* [Exercise]: From the material below, reproduce exactly the stretch of lines that begins with the line holding "You are a GUI" and ends with the line holding "Given: Click the", skipping the pictures.

* [Data to use]:
####################

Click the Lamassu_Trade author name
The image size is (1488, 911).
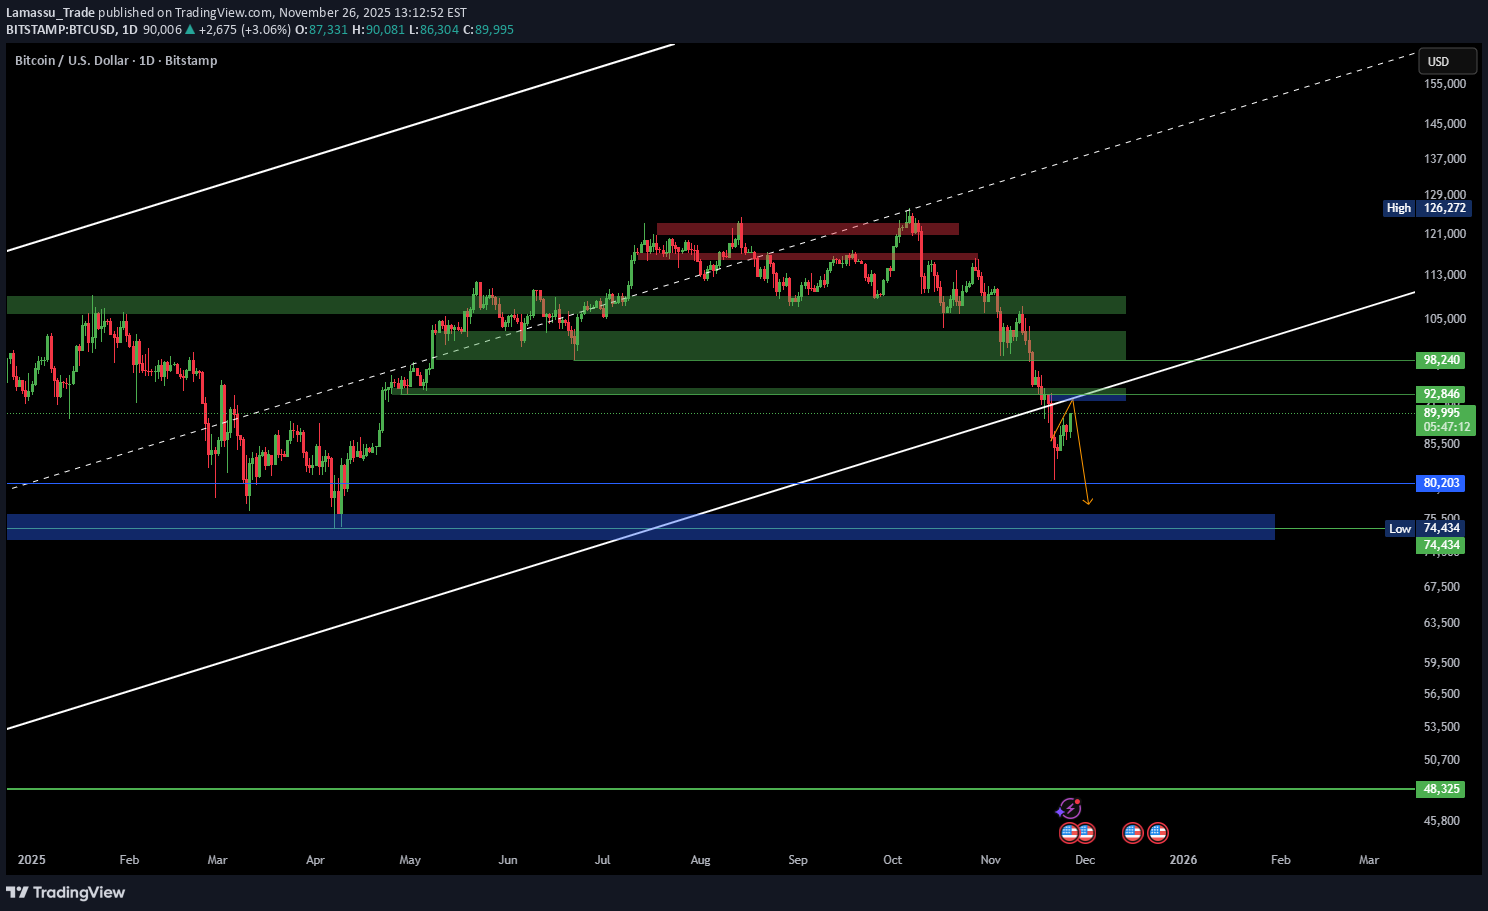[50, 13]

####################

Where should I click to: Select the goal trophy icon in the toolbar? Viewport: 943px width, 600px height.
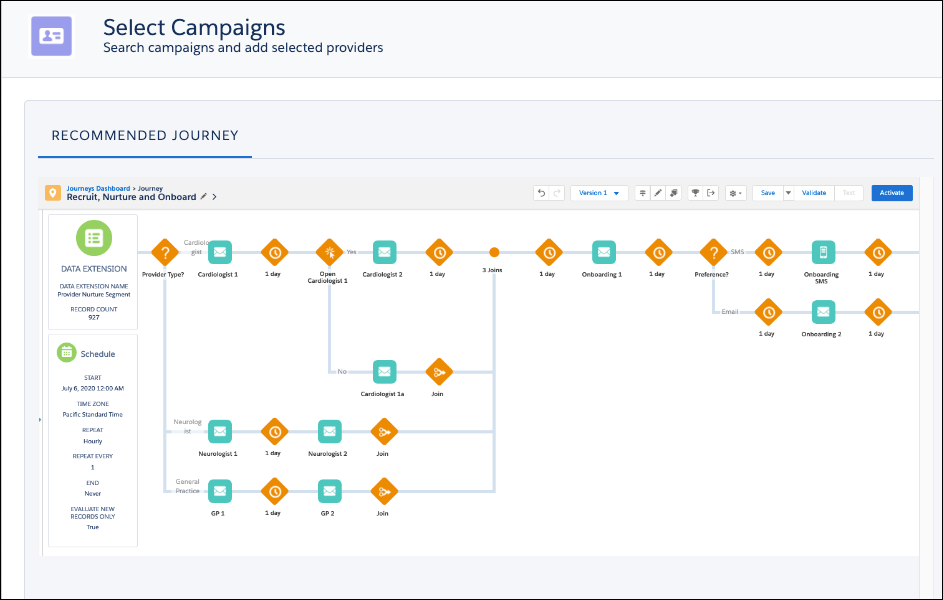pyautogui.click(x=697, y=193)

####################

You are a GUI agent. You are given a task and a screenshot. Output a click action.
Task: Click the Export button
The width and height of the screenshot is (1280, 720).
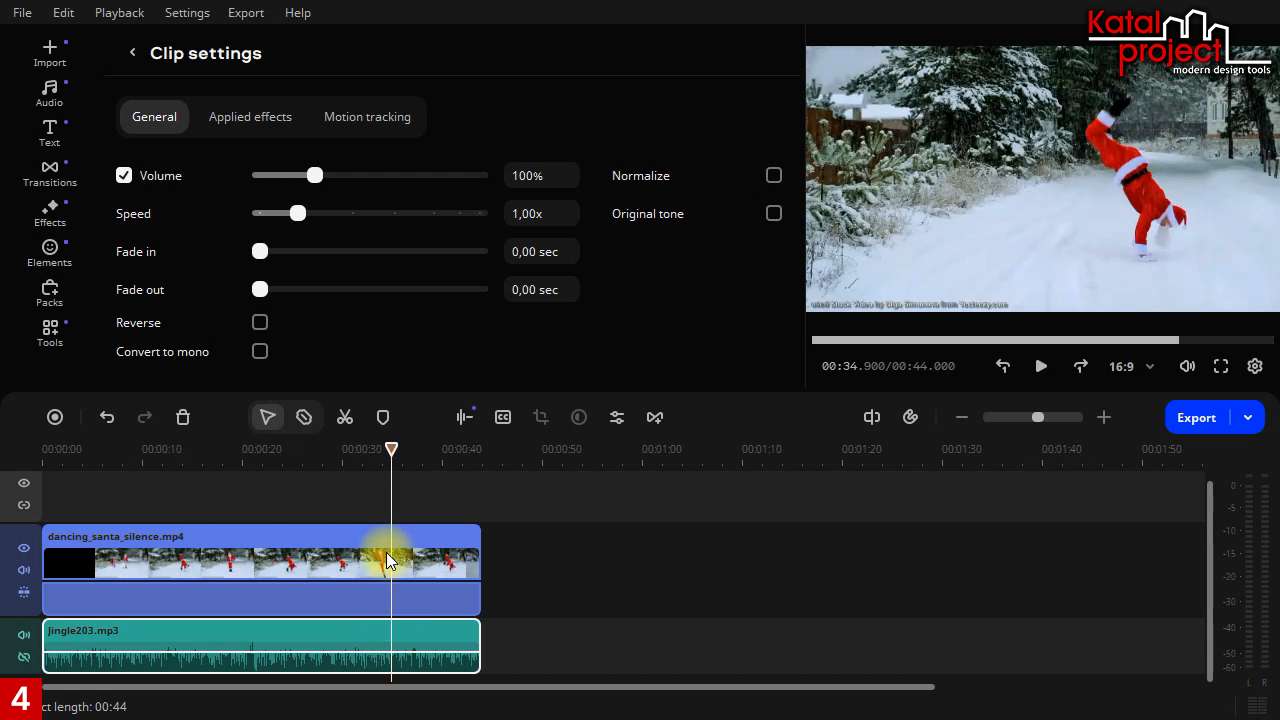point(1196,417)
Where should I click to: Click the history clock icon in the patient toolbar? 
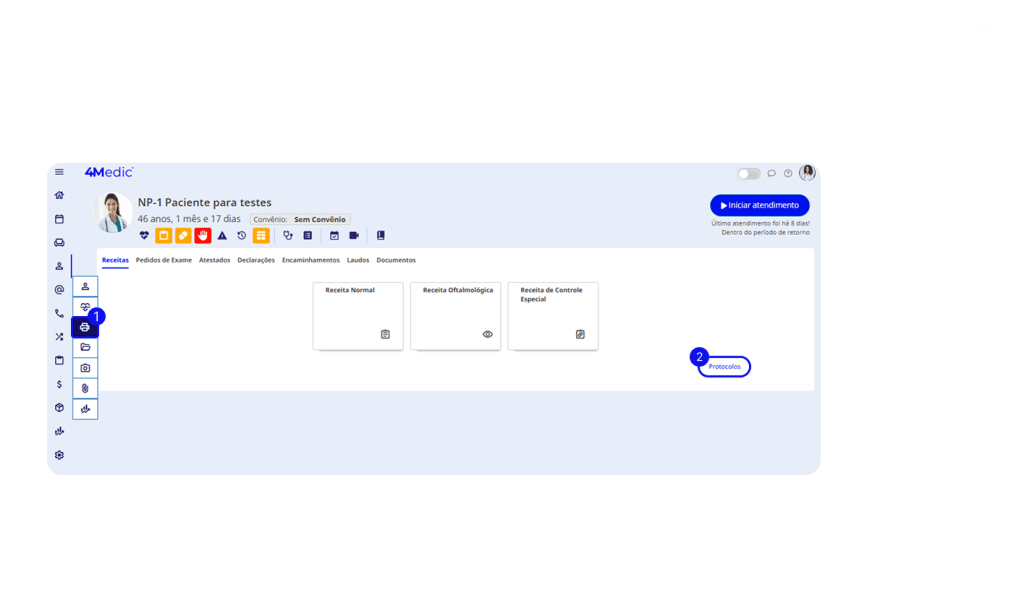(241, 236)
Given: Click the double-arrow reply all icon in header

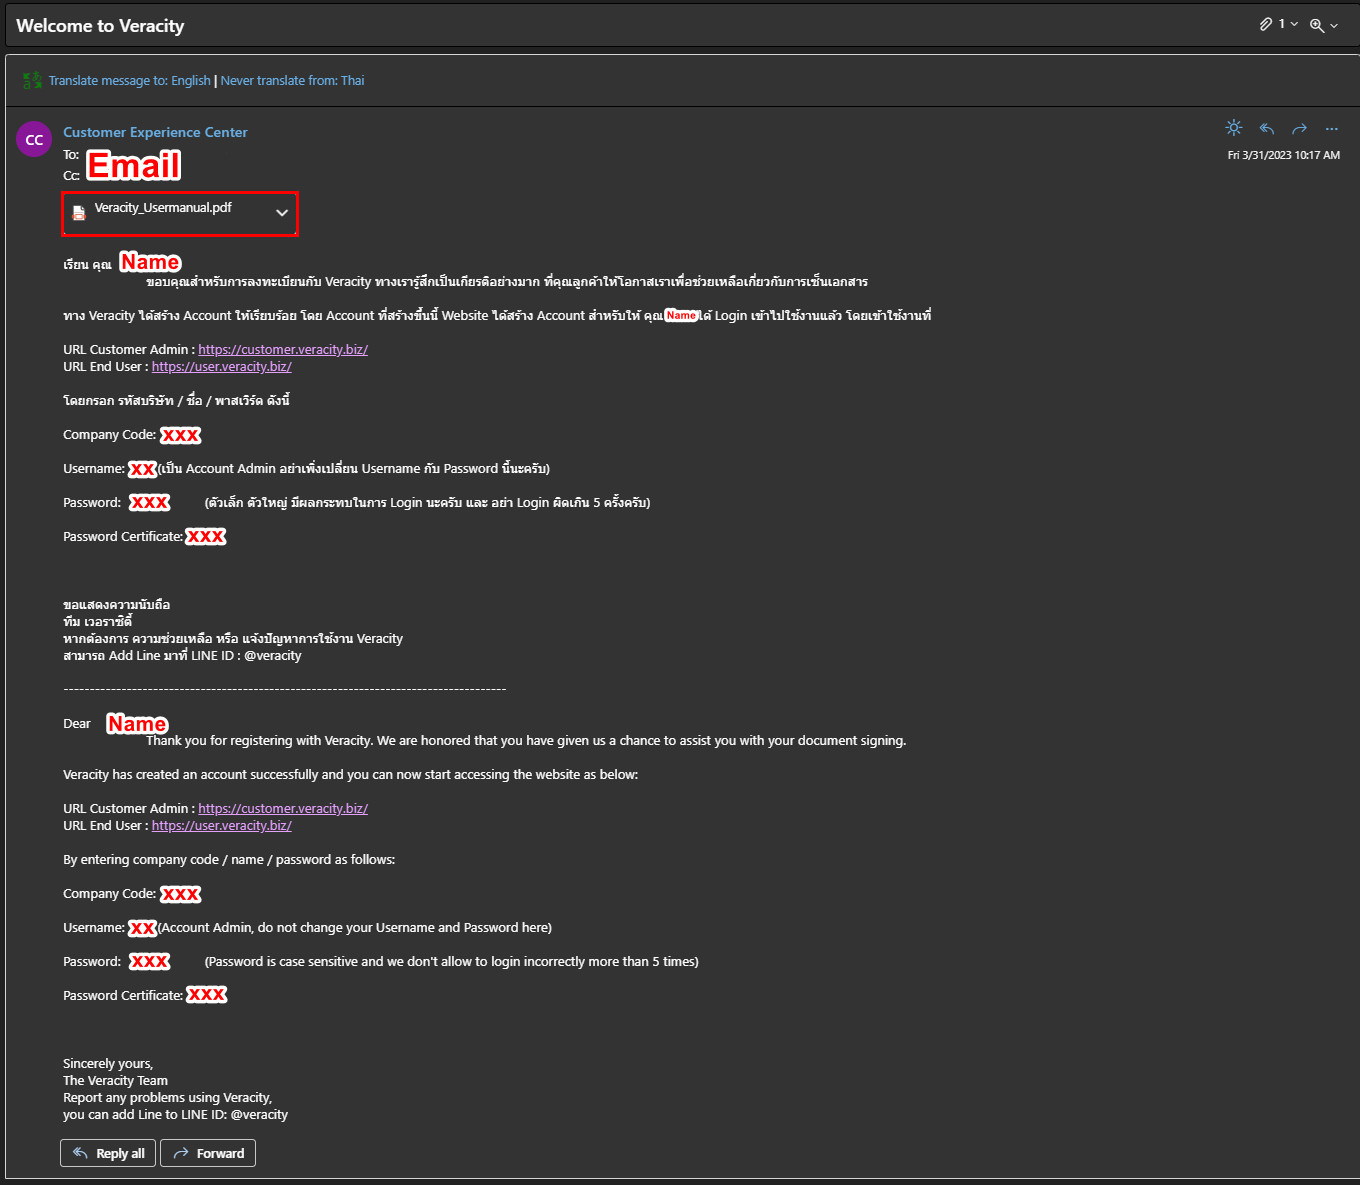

####################

* [Result]:
You are a GUI agent. You are given a task and a screenshot. Output a click action.
Task: Click the Export button
The width and height of the screenshot is (1280, 720).
point(1196,417)
Where should I click to: Click the history clock icon in the patient toolbar? 
(241, 236)
Given: Click the double-arrow reply all icon in header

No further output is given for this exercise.